Extracted data entries

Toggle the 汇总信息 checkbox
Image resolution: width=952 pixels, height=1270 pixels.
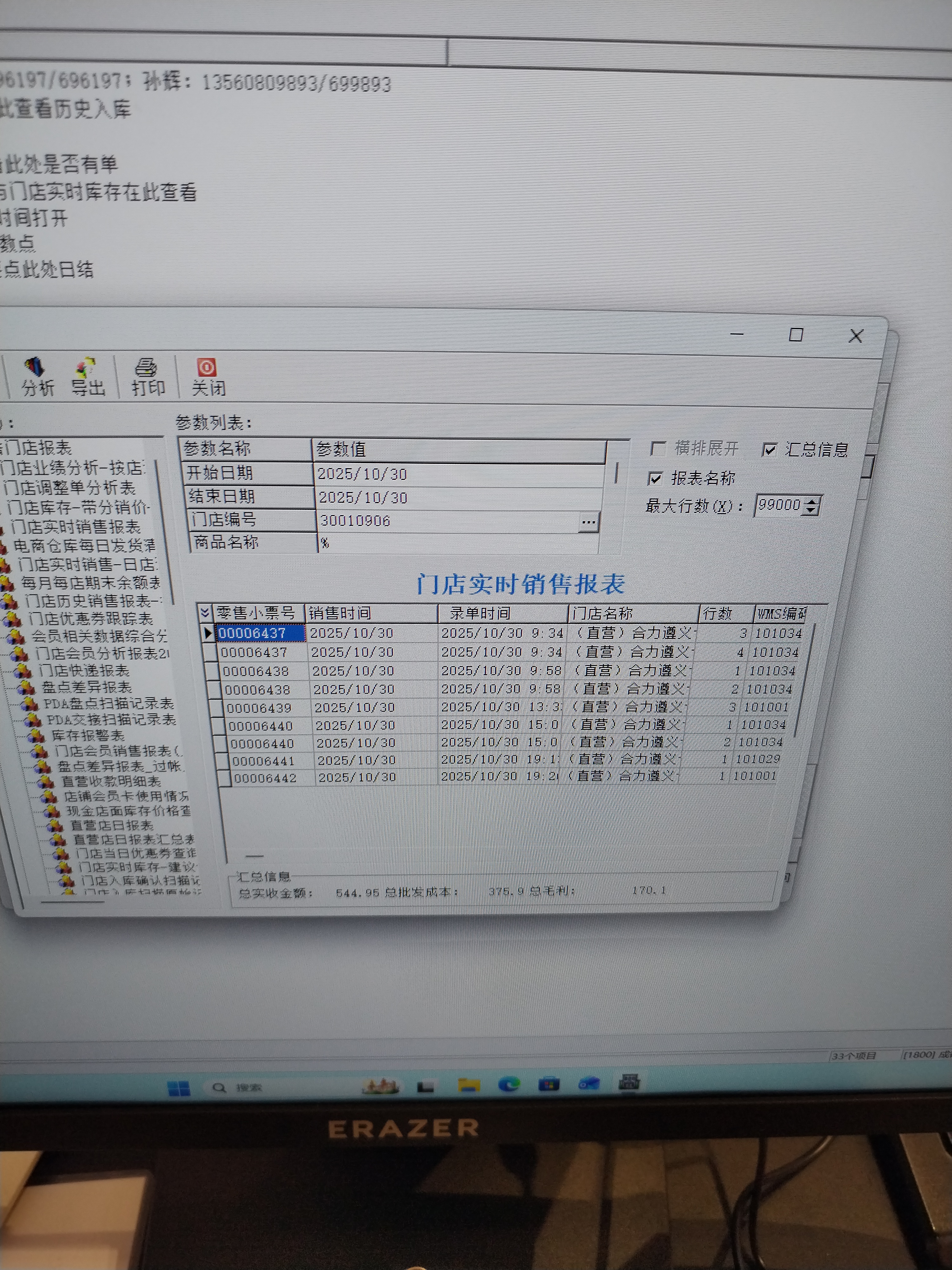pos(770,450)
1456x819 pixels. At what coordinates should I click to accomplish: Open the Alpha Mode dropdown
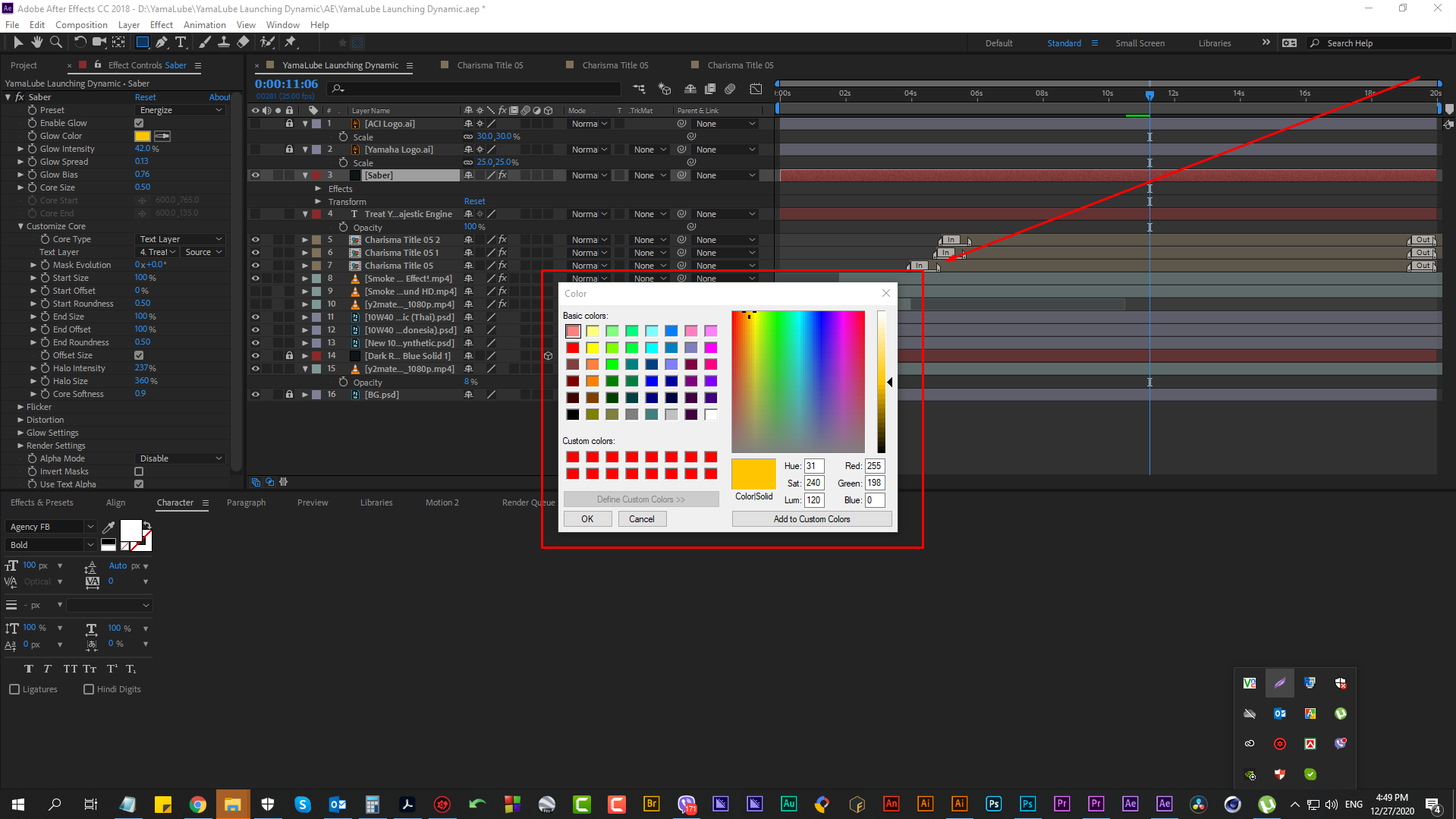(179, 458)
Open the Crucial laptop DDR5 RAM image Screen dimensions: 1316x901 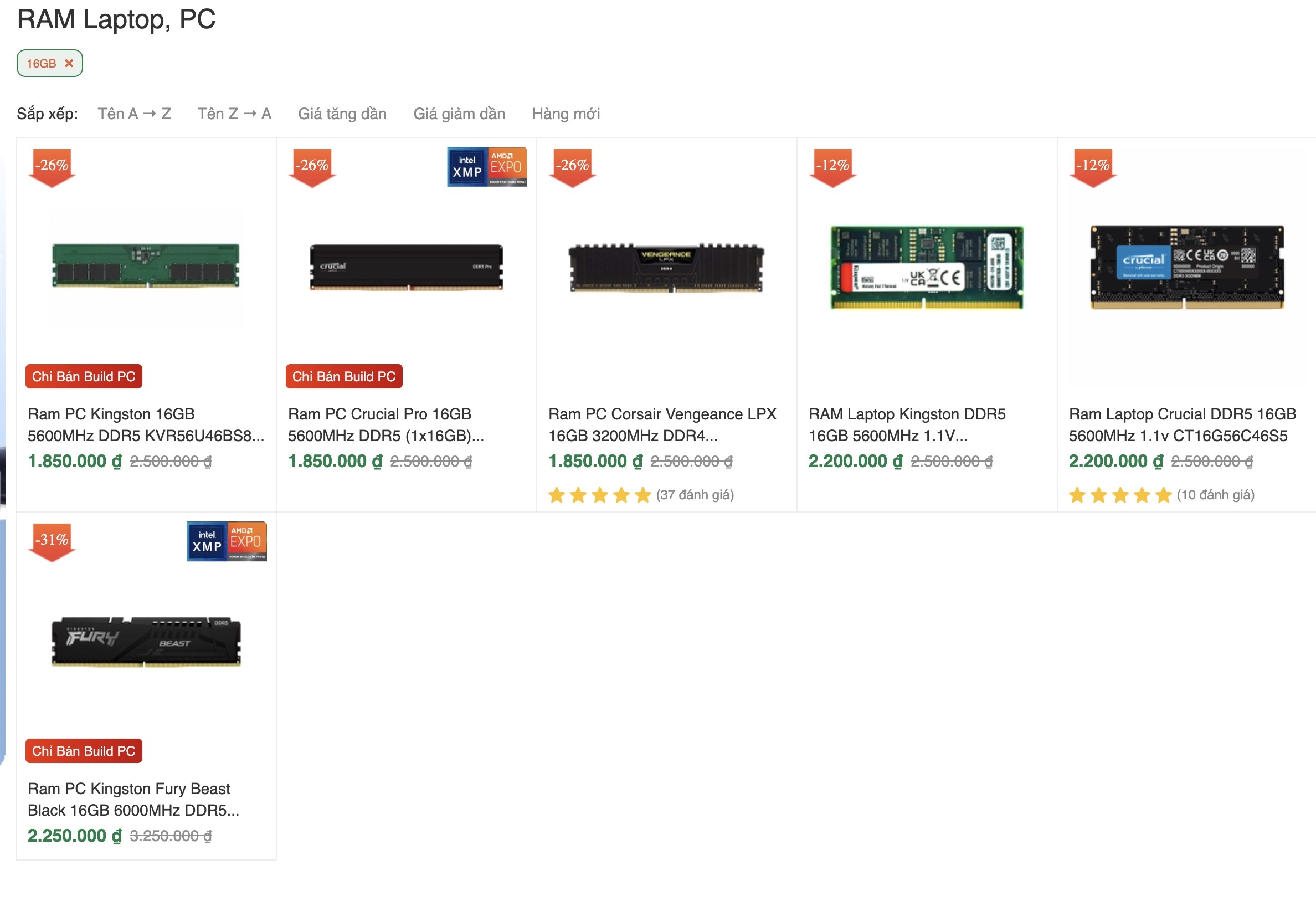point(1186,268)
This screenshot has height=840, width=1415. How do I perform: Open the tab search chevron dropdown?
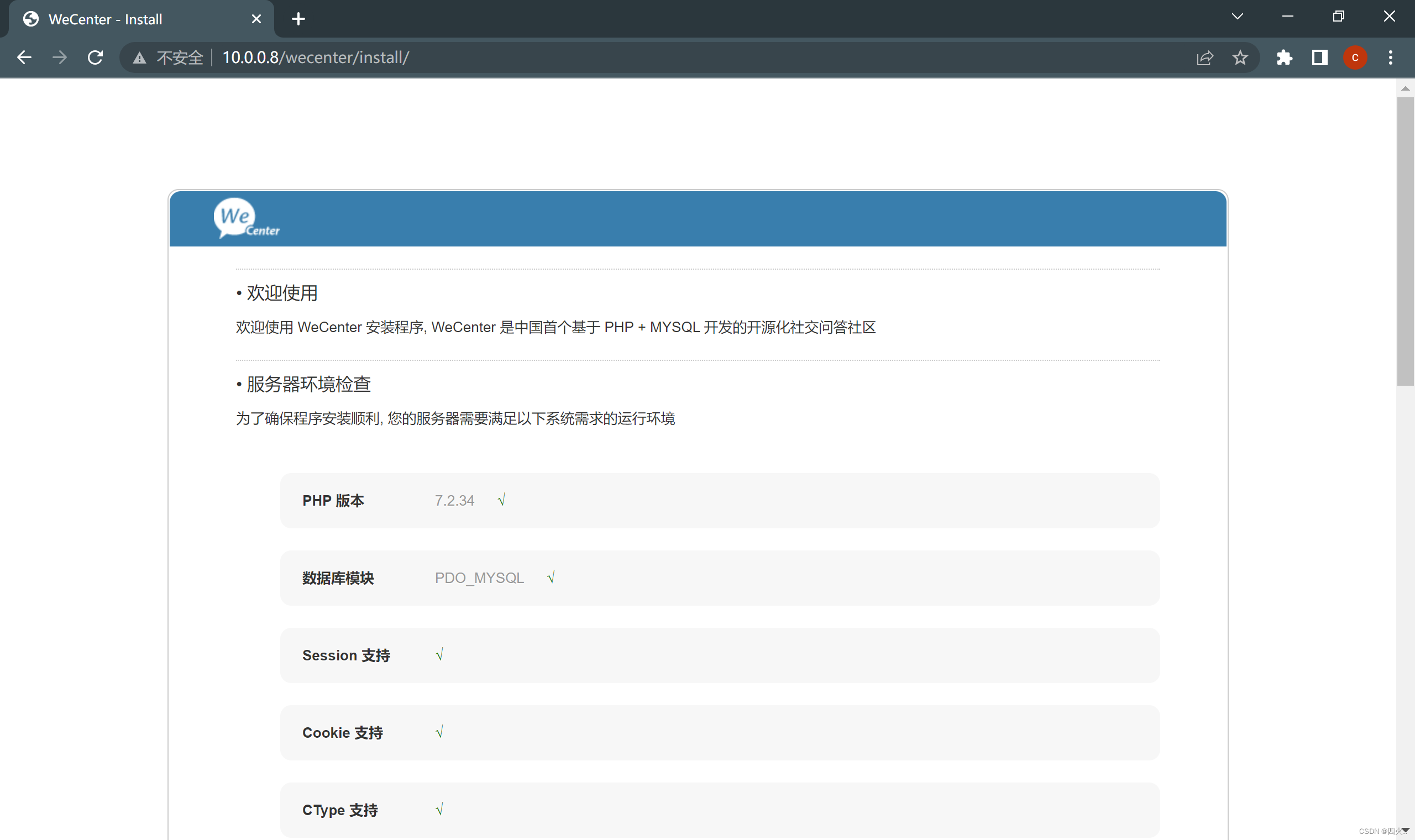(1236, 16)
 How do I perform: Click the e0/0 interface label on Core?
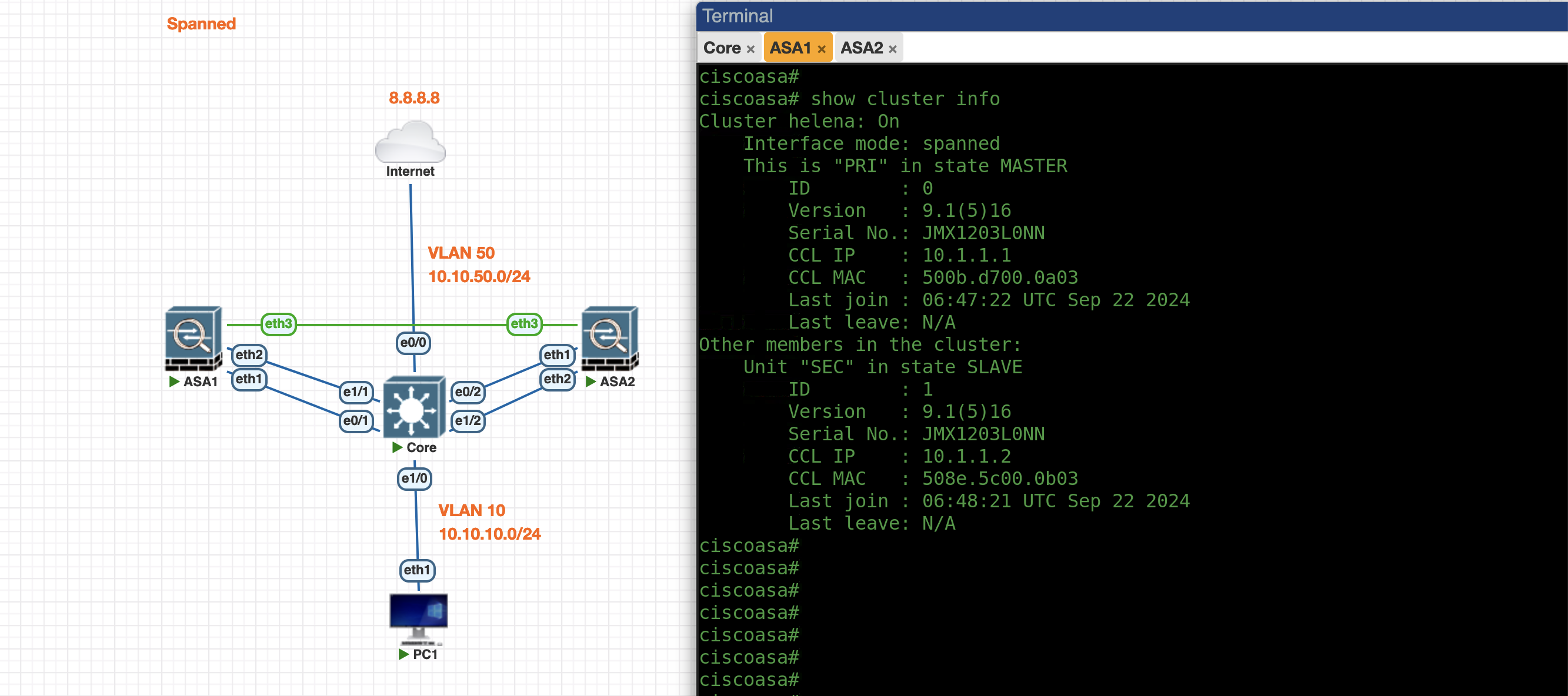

[AIM OF THE TASK] No pictures belong in the output. Restate word for word only the lines from the one containing "This screenshot has" to the end of the entries above.

[COMPLETED TASK]
This screenshot has height=840, width=1415. How do I perform: Open the tab search chevron dropdown?
(1236, 16)
 How do I perform: Click the e0/0 interface label on Core?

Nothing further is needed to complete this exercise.